People generally worship the Gods for material rewards. For example, young girls and boys pray to Lord Shiva and his wife, Parvati, to reward them with a nice spouse when they grow older. Others pray to Lord Ganesha to remove their obstacles in life. This type of worship certainly isn’t bad, but the rewards received are temporary. Lord Vishnu, or God Himself, can never be worshiped in this manner. One can ask Him for material things, but He will only provide what is good for His devotees. The demigods are just the opposite. They are required to grant benedictions to anyone who pleases them, regardless of the worshiper’s intentions. This was the case with Ravana. He prayed to Lord Brahma and Shiva to grant him many material benedictions. He received ten heads and a fighting prowess that made him feared throughout the world. Ravana’s biggest mistake was that he thought the demigods were the limit to celestial power. Thinking that he had outsmarted them by receiving benedictions from them, Ravana believed he was God and that no one could ever defeat him.

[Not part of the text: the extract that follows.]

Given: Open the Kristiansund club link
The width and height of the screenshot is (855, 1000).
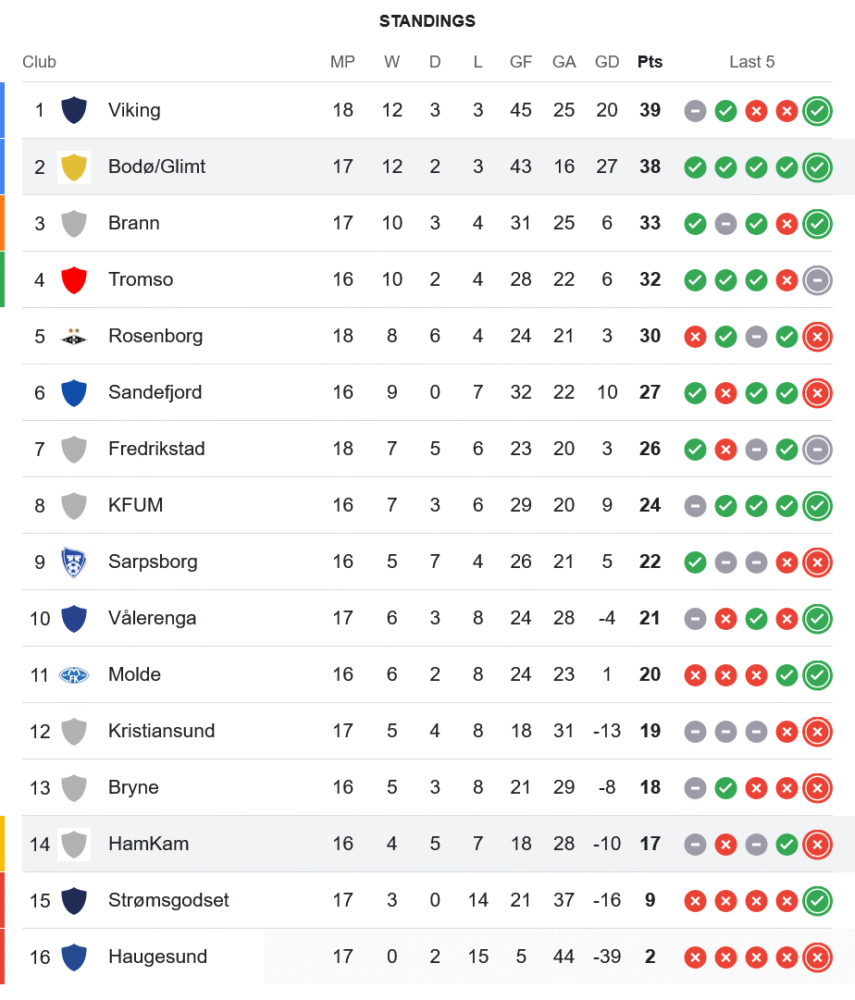Looking at the screenshot, I should (x=161, y=731).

Rama proved Ravana to be wrong in the worst possible way. When he heard of Rama’s extraordinary feat of killing 14,000 Rakshasas, Ravana thought that Rama must have had some help. For devotees, Rama’s feat was certainly great, but not surprising at all. God’s powers are limitless. Lord Rama is a direct incarnation of Vishnu, meaning He is just as good as God Himself. Rama was the kindest, sweetest, and most compassionate person. At the same time, as a fighter, He was the most skilled. God is simultaneously the most peaceful and the most violent. His violence is directed towards the miscreants such as Ravana and His peaceful nature is bestowed upon His adherents, the devotees. The choice is ours as to which side of God we wish to associate with.